On 14.02.19 09:00, Piers via luv-main wrote:
I'm all for a good excuse for hacking a script, but a long-solved problem isn't such a use case.
Erik
Thanks Erik,
The software is part of a LAMP stack and is used to import documents from attachments into a CRM and attach them to people's records, convert them to text, index them and them parse them for data.
I am sure fetchmail does a great job for your purposes but the IMAP connection is only the tip of the ice berg so jumping out of the LAMP stack for something that is already part of PHP would increase the complexity unnecessarily tho.

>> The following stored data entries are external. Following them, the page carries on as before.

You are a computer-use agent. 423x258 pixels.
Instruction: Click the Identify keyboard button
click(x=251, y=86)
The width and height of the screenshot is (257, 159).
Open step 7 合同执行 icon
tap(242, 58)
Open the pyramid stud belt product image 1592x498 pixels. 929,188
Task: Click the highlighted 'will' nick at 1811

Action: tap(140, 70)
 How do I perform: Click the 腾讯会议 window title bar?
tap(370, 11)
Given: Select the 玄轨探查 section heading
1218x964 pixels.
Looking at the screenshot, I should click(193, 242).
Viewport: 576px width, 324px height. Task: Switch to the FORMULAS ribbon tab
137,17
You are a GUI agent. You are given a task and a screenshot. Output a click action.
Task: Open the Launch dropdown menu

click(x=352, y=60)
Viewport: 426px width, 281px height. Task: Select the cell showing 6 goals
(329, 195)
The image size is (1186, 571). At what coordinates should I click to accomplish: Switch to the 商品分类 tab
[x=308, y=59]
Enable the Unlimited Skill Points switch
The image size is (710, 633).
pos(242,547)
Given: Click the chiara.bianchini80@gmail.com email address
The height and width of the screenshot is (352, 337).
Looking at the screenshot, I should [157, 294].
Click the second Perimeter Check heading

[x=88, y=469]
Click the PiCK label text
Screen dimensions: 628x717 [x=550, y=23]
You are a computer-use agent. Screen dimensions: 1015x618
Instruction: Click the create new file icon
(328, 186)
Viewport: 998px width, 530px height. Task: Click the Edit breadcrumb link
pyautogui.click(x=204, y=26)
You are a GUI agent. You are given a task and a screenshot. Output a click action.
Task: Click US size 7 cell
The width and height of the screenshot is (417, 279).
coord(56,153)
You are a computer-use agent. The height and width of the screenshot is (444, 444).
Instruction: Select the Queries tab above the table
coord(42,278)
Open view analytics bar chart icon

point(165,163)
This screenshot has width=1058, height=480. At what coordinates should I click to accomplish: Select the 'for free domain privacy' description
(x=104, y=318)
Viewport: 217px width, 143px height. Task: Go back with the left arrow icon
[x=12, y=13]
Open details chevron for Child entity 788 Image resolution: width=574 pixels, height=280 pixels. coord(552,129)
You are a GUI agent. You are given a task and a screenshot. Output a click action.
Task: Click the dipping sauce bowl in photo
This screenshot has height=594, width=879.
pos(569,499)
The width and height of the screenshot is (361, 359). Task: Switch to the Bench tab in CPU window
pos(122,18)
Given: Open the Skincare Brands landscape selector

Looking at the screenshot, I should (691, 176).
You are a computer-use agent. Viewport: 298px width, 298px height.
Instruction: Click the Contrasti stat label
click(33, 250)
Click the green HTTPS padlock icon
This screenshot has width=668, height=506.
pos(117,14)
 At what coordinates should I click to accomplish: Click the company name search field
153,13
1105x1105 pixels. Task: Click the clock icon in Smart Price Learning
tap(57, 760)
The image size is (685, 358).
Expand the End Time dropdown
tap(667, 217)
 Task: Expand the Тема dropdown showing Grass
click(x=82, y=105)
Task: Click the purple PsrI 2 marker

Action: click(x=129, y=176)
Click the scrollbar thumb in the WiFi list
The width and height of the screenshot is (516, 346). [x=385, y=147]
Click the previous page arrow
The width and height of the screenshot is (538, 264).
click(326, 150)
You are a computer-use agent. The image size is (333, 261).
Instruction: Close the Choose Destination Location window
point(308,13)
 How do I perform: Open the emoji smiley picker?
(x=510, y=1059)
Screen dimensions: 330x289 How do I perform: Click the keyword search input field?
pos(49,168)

Your problems are not the first time that poor task partitioning has made life more difficult. If you were to let fetchmail efficiently and problem-free handle mail delivery, then you only have to either: 1) Pick the mail out of the inbox in your script(s), or 2) deliver each mail directly to a converting filter if your pipeline prefers that, and can buffer adequately. To attempt to mix up post-arrival grist milling with mail delivery makes no sense, I suggest. An inbox makes a fine buffer between the two temporally disconnected activities, each with its own fluctuating data rate, but any buffer will do. In the past I have scripted a similar system. Received emails had attachments stripped, passed through the grist mill, and reports forwarded to appropriate recipients. I let mail utilities handle mail, and kept the back end as a separate back end. Easy to test, and easy to keep working. Erik

On Thu, Feb 14, 2019 at 07:17:49PM +1100, luv-main@luv.asn.au wrote:
1) Pick the mail out of the inbox in your script(s), or 2) deliver each mail directly to a converting filter if your pipeline prefers that, and can buffer adequately.
Yes. Break larger tasks into multiple smaller tasks, each of which is either easily solvable or already has tried-and-tested solutions.
To attempt to mix up post-arrival grist milling with mail delivery makes no sense, I suggest. An inbox makes a fine buffer between the two temporally disconnected activities, each with its own fluctuating data rate, but any buffer will do.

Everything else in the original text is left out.